_Exercise objective_
Below this line is the material. Write out only its lines from the one containing "Given: Click the Oct label on time axis" through the one containing "Click the Yield strength 2.700e+008 label", both kept, exactly.

_Given data_
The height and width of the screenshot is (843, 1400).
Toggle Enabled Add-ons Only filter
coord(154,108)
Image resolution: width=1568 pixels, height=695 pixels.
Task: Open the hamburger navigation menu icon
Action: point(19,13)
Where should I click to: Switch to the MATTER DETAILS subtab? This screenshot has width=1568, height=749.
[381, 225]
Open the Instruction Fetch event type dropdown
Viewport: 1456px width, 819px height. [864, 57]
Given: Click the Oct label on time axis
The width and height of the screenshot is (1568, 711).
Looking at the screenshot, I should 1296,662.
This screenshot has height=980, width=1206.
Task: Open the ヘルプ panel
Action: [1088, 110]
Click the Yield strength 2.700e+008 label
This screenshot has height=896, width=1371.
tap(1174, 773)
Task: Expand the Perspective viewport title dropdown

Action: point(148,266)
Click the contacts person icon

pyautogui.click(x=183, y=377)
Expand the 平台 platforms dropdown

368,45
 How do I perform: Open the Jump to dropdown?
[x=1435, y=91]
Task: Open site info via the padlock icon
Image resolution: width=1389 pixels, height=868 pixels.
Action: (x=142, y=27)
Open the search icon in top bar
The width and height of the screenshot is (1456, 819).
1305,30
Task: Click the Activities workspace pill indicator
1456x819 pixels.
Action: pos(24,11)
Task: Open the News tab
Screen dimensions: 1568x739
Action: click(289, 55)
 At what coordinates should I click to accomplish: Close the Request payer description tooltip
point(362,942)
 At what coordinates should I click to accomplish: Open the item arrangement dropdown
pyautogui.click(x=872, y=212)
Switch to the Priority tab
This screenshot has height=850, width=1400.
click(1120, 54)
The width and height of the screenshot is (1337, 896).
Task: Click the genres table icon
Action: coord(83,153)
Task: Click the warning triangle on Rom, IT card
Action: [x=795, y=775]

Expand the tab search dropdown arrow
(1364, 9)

_Solution to this task_
Given: Click the Oct label on time axis
The width and height of the screenshot is (1568, 711).
Looking at the screenshot, I should 1296,662.
This screenshot has height=980, width=1206.
Task: Open the ヘルプ panel
Action: [1088, 110]
Click the Yield strength 2.700e+008 label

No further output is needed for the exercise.